On doit cette renaissance à Madeleine Teroroheiarii Moua, descendante de la famille royale. Cette institutrice passionnée par la danse décide de réunir les plus jolies filles des îles et de les faire danser ensemble. Afin de redorer l’image de la danse, elle sollicite la participation des jeunes filles issues des grandes familles de Tahiti.
C’est ainsi, qu’en 1956, le premier groupe « Heiva Tahiti » de danse professionel est créé. La troupe compte 24 danseuses, venant toutes de bonnes familles qui apprécient l’Art de la danse.
Dès lors, Madeleine Moua se produit dont de nombreux pays et offre aux spectateurs des représentations dans lesquelles costumes et chorégraphies s’harmonisent parfaitement.
Cette œuvre de réhabilitation est un succès. Cela aboutit à la naissance de plusieurs groupes mais aussi à une modification majeure de la façon de danser.

Données de l'exercice:
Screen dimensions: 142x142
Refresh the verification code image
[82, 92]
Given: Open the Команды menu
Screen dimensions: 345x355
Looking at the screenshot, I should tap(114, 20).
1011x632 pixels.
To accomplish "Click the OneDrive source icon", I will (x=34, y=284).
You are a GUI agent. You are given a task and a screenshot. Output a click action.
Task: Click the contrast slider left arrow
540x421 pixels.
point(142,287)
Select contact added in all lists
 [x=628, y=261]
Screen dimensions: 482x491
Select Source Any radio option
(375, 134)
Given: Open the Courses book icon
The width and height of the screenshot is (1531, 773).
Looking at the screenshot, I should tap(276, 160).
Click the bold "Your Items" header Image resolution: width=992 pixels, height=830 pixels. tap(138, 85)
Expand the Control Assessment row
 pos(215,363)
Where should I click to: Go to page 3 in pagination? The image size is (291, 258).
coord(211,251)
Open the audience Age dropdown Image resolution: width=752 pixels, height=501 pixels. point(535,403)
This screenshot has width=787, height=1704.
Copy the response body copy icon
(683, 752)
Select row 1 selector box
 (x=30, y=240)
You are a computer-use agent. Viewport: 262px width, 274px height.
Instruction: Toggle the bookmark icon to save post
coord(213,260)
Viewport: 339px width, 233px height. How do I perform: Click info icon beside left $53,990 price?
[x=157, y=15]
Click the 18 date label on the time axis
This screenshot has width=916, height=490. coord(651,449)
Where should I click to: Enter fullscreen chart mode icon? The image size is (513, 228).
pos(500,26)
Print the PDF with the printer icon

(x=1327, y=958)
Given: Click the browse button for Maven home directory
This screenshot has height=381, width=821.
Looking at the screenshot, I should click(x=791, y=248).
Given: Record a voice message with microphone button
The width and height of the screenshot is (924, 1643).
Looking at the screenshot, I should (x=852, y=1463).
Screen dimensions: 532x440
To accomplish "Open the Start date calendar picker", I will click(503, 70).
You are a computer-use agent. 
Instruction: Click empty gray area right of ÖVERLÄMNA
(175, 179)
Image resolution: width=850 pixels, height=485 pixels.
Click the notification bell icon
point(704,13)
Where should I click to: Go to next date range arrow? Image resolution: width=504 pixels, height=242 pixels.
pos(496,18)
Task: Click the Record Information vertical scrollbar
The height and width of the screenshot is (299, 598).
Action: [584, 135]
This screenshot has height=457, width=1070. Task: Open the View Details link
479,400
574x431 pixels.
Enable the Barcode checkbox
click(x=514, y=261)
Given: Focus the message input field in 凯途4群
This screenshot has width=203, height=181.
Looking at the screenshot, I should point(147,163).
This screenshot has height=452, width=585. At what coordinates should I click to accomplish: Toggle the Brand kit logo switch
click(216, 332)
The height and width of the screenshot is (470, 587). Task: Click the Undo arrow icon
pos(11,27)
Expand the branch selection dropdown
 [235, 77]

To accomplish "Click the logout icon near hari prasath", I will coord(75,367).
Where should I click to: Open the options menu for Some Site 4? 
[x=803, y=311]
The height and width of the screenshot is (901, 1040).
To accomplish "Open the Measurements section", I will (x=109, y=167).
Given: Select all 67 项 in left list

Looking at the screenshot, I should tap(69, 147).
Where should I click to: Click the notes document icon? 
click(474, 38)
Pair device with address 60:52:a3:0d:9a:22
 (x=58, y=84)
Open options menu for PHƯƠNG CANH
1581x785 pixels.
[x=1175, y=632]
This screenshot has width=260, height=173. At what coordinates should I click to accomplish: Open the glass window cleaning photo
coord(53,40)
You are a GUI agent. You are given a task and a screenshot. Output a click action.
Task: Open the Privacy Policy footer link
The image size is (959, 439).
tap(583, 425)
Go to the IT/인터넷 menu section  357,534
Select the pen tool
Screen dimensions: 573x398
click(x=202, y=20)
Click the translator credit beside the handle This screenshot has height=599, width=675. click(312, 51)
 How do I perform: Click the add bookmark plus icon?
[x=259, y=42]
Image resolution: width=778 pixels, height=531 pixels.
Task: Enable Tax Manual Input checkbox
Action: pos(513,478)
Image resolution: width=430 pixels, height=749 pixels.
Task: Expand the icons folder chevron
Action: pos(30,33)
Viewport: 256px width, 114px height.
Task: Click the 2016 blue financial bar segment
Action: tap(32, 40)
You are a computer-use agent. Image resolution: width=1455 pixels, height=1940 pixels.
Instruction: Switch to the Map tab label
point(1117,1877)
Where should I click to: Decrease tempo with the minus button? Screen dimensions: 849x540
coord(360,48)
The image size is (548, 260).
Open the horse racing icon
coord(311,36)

Objectif 1:
Transformez en tableau Markdown les lignes de la liste, de la ligne contenant « This screenshot has width=787, height=1704. » jusqu'à celle contenant « [x=157, y=15] », bornes comprises. Utilisez les colonnes Numéro et Ligne, et omettez les lignes vides.
Objectif 2:
Poursuivez, s'il vous plaît, le passage sur la danse tahitienne à partir de sa dernière phrase.
Le passage sur la danse tahitienne et la liste ne proviennent pas de la même source.

Réponse 1:
| Numéro | Ligne |
|---|---|
| 1 | This screenshot has width=787, height=1704. |
| 2 | Copy the response body copy icon |
| 3 | (683, 752) |
| 4 | Select row 1 selector box |
| 5 |  (x=30, y=240) |
| 6 | You are a computer-use agent. Viewport: 262px width, 274px height. |
| 7 | Instruction: Toggle the bookmark icon to save post |
| 8 | coord(213,260) |
| 9 | Viewport: 339px width, 233px height. How do I perform: Click info icon beside left $53,990 price? |
| 10 | [x=157, y=15] |

Réponse 2:
Crédit photo: Lucien Pesquié Photography
De nombreux articles sont consacrés à cette grande dame de la danse tahitienne :
- Madeleine Moua – Grande dame de la danse Tahitienne – Guy Laurens
- Madeleine Moua – Portrait de femme –
Une danse aberrante ?
2 évolutions majeures qui aboutissent à une aberration totale
Certes, Madeleine Moua, a réhabilité la danse tahitienne mais non sans sacrifice.
En effet, danser les jambes écartées est considéré comme vulgaire et profondément aguicheur. Afin de rendre la danse plus convenable, elle demande donc à ces danseuses de dorénavant garder les pieds et genoux serrés !
Une nouvelle évolution de la manière de danser intervient en 1971 sous l’impulsion de Alexandre Moeava. Ce dernier, afin de garantir l’esthétisme et l’harmonie lors de représentations, élabore le code la danse. Ce code prévoit cette fois de danser les pieds à plats en gardant les talons au sol !
Ces deux modifications combinées allaient conduire, à une aberration totale : l’axe du corps étant toujours dans l’avant du pied, danser le poids du corps rivé dans les talons conduit à de graves déséquilibres et pour la plupart des danseuses, induit une compensation avec le dos (cf Ori Tahiti by Joëlle Berg )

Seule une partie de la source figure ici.